A small C# detail that can make your code cleaner and more efficient: string comparisons. A pattern I still see often is converting strings before comparing them: ❌ Avoid this if (input.ToLower() == "example") { // do something } This approach creates an additional string allocation and also relies on the current culture. A better option in most scenarios is using StringComparison explicitly: ✔ Prefer this if (input.Equals("example", StringComparison.OrdinalIgnoreCase)) { // do something } Why this is usually better: • avoids unnecessary string allocations • makes the comparison intent explicit • prevents unexpected behavior caused by culture-specific rules This becomes even more important in high-throughput services, APIs, or hot code paths where small inefficiencies can accumulate.
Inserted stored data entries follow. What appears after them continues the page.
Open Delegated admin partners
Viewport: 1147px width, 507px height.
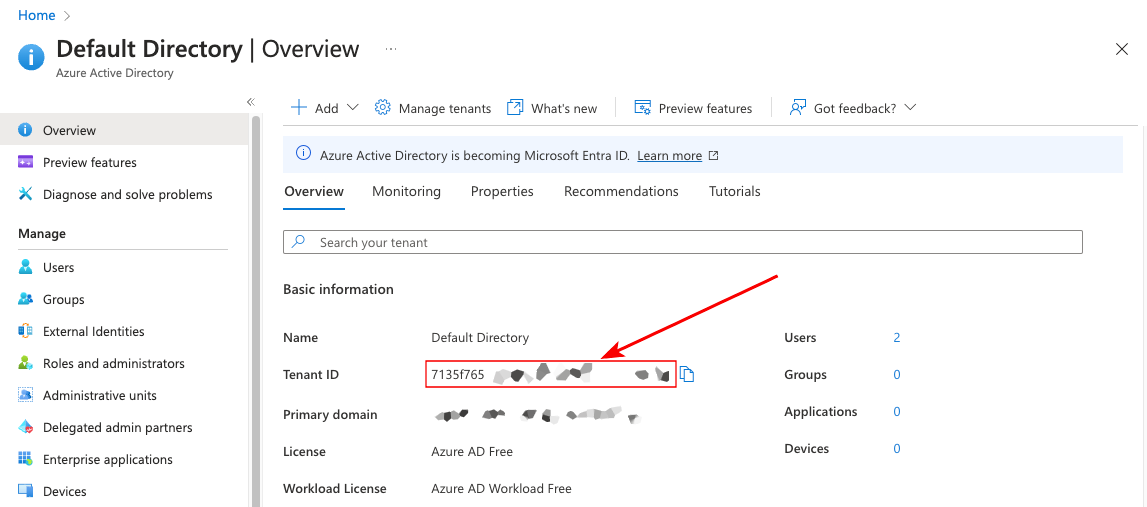coord(117,428)
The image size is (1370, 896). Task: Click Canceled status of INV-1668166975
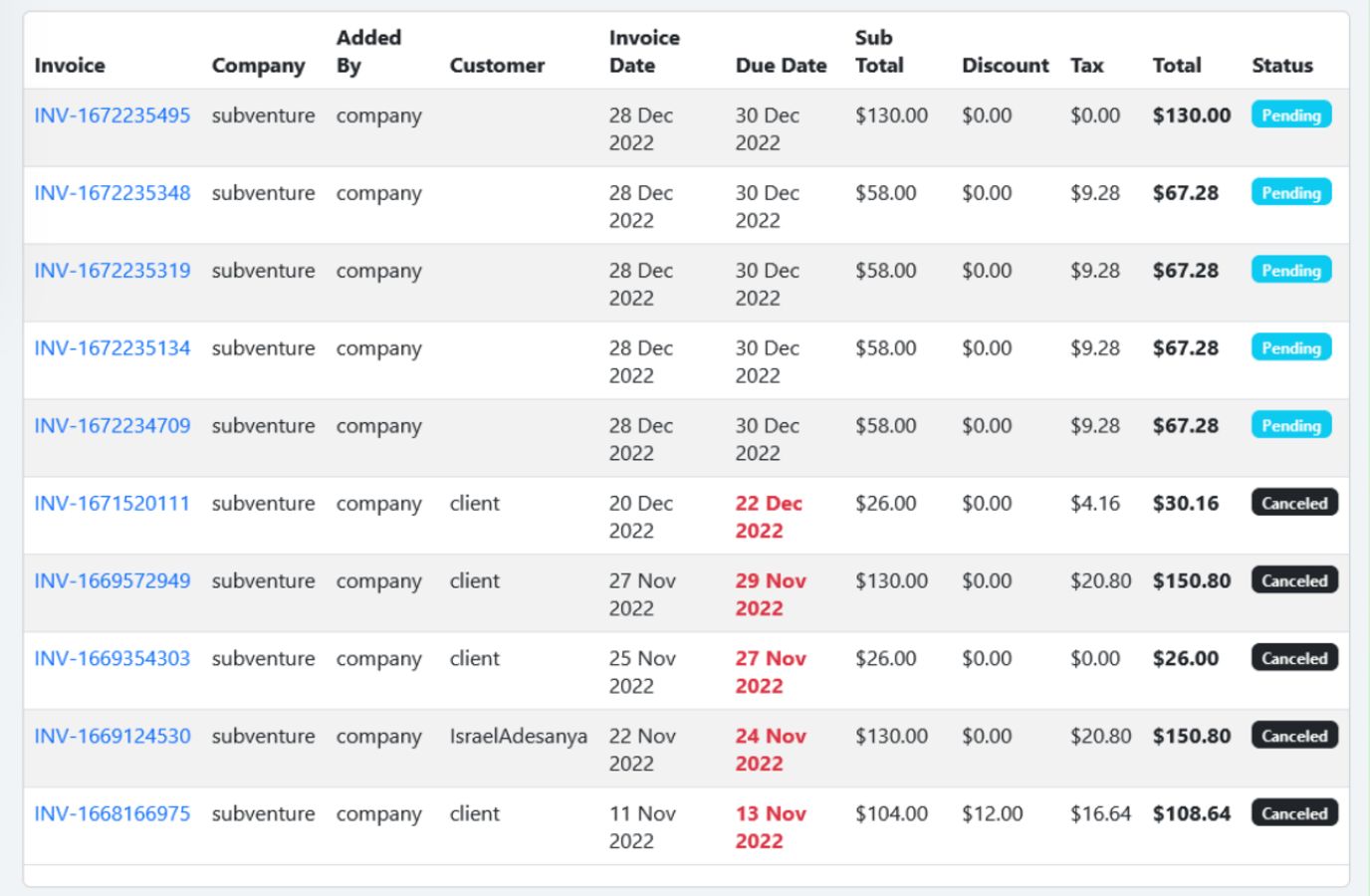coord(1294,814)
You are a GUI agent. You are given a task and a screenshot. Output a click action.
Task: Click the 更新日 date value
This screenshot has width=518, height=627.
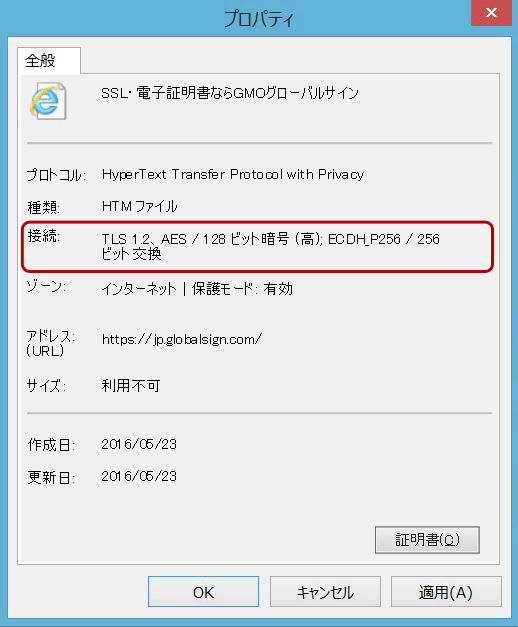tap(139, 476)
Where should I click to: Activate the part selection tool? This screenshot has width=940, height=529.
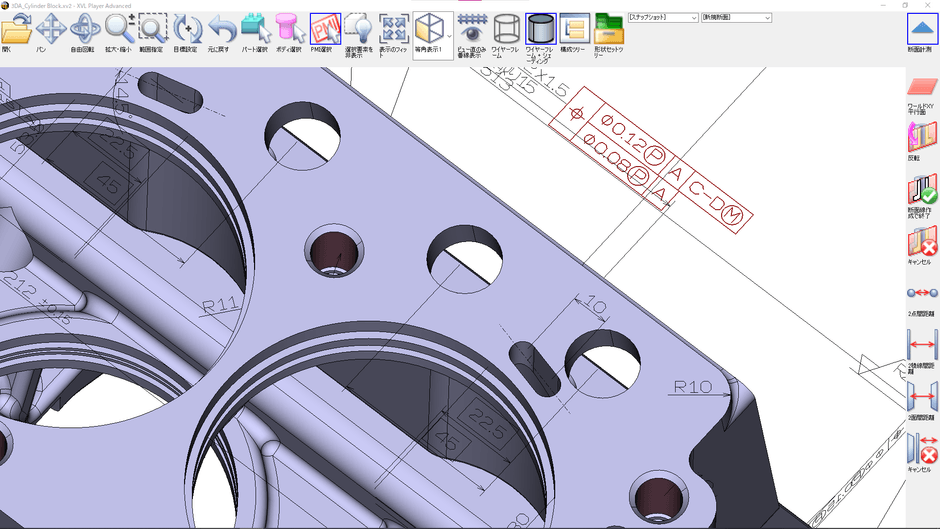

Clean code is good. But understanding what happens under the hood is what makes a real difference in production systems. Curious how other developers approach this: Do you usually rely on StringComparison, or do you still see .ToLower() / .ToUpper() patterns in production code? #dotnet #csharp #softwareengineering
Great tip! Simple things that make a difference in the end.
Good point. I still see .ToLower() comparisons in production code, especially in older services. Using StringComparison.OrdinalIgnoreCase makes the intent explicit and avoids unnecessary allocations, which matters a lot in hot paths or high-throughput APIs. Small details like this often have a bigger impact than people expect.